The exec said Comcast expects an 11-year deal with the NBA will “soon” be announced. Thus far, a drip-drip series of reports in various media outlets, attributed to anonymous sources, have indicated that Disney has re-upped with the league. A third package is being pursued by Prime Video and Warner Bros. Discovery. After reports indicated Amazon had secured the rights, WBD on Monday said it was asserting its matching rights, introducing a wrinkle in the long-gestating set of agreements.
“We don’t believe that the resolution of matching rights will affect the package that we expect to be awarded,” Cavanagh said on Comcast’s second-quarter earnings call.
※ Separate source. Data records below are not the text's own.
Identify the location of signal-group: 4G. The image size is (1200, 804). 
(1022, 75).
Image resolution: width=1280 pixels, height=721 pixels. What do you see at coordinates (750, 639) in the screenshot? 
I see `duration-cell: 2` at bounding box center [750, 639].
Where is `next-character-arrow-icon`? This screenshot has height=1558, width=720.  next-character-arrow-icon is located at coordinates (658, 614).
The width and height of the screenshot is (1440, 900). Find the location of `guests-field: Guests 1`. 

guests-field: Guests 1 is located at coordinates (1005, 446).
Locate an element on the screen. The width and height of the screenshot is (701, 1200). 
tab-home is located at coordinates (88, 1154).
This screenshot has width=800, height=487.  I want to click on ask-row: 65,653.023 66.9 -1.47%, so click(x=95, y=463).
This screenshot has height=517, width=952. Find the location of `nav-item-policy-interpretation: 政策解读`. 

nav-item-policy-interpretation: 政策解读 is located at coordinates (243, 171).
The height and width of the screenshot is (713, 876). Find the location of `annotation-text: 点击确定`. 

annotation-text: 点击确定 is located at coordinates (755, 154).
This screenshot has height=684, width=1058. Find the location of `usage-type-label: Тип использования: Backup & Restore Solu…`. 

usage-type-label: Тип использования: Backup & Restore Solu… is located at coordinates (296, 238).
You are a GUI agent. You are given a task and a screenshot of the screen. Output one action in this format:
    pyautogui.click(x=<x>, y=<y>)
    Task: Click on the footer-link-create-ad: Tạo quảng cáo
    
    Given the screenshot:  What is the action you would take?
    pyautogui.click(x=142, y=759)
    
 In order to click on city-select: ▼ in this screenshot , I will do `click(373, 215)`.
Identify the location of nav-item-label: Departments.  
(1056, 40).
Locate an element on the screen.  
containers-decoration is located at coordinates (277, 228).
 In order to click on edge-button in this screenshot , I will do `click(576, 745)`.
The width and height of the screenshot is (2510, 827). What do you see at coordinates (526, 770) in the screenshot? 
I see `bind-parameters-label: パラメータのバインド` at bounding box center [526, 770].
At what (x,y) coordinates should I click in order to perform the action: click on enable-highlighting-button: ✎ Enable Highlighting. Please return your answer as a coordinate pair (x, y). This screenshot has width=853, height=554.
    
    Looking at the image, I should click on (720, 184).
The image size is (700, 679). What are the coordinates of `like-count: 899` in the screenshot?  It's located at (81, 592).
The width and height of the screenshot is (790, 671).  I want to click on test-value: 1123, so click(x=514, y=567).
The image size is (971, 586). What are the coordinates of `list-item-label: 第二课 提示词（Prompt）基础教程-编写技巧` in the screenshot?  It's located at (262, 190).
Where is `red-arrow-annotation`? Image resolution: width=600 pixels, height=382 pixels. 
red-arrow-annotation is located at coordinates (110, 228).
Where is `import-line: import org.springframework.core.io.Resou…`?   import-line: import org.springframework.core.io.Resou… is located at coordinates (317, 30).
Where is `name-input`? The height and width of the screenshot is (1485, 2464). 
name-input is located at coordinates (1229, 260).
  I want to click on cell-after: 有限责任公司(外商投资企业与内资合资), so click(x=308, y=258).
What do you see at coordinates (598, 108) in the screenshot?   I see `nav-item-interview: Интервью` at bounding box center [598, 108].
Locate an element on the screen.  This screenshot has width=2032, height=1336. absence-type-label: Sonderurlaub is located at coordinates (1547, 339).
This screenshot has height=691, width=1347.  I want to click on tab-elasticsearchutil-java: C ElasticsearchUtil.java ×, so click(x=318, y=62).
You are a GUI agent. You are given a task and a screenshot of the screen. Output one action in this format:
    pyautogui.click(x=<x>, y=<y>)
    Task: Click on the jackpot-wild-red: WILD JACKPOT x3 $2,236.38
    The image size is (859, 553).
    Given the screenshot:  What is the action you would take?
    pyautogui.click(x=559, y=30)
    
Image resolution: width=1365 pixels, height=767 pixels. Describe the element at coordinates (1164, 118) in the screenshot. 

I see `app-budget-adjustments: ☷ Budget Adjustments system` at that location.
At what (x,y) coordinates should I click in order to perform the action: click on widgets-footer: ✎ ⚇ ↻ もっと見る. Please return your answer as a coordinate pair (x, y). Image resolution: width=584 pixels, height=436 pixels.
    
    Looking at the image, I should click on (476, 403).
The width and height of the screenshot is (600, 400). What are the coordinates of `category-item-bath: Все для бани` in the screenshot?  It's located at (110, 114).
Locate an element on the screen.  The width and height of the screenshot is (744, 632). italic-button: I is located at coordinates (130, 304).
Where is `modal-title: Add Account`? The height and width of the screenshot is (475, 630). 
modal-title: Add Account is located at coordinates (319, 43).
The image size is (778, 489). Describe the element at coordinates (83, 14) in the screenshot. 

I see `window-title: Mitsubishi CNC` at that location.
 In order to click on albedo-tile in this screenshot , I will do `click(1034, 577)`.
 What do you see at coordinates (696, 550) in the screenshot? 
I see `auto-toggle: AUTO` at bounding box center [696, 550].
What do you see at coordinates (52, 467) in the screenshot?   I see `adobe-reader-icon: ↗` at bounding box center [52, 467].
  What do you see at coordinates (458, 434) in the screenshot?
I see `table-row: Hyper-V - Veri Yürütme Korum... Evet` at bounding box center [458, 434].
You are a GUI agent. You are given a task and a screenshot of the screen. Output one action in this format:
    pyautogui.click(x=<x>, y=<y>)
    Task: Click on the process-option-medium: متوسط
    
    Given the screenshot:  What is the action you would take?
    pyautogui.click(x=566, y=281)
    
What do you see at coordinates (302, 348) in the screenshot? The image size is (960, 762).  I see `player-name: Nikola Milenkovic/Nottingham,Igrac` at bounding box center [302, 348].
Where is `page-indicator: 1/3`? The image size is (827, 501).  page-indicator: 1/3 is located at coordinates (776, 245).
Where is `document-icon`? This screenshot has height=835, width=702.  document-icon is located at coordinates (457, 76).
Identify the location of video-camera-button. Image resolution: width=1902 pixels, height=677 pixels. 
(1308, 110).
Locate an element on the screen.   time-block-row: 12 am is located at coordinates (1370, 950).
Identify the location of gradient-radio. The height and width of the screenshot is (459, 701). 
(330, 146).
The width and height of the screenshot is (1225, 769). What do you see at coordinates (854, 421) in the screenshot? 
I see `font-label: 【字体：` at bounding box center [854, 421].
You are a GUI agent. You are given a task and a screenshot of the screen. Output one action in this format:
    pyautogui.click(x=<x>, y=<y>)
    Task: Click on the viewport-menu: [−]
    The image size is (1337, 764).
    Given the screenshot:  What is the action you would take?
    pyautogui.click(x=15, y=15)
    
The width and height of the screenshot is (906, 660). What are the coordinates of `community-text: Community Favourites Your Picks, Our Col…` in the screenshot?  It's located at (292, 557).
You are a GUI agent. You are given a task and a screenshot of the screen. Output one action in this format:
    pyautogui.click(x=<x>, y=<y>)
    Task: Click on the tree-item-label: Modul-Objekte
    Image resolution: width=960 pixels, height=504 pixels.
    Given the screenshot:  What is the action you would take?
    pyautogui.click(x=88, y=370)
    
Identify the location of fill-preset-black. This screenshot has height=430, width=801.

Cavanagh did not confirm reports that Comcast shelled out a hefty $2.5 billion on average per year, but he did provide some details of the rights that were secured. Starting with the 2025-26 season, he said, 100 regular-season games will air across NBCU platforms, more than what appears on any other NBA partner’s outlets (or via WBD or Disney, the current rightsholders). First- and second-round playoff series will also be exclusives, as will six conference finals over the 11-year deal term.
Peacock will get 50 exclusive regular-season and post-season games, Cavanagh said, including national Monday night games and doubleheaders. WNBA games are also part of the package, with that league seeing spectacular ratings momentum over the past couple of years.
The NBA “brings in a broad, diverse and youthful audience that is culturally relevant,” the exec said. Its arrival is a “testament to our breadth and reach.” NBC was a key media partner of the NBA during the league’s meteoric rise as a global force in the 1980s and 1990s. The network’s coverage of Michael Jordan’s run of championships was a cornerstone of sports media during the latter part of the 20th century, before ESPN and ABC took over the NBC package in the early 2000s.
The addition of the 9-month NBA season also “completes our year-round calendar of sports,” Cavanagh said, pointing to other marquee properties like the NFL, Premier League, golf and the Olympics.
Comcast, Cavanagh emphasized, will be “putting the full weight of our company behind the NBA for decades to come.”
The NBA’s media deals represent the next milestone in a run of major sports-rights transactions, highlighting the value of live sports not only to pay-TV but for streaming platforms.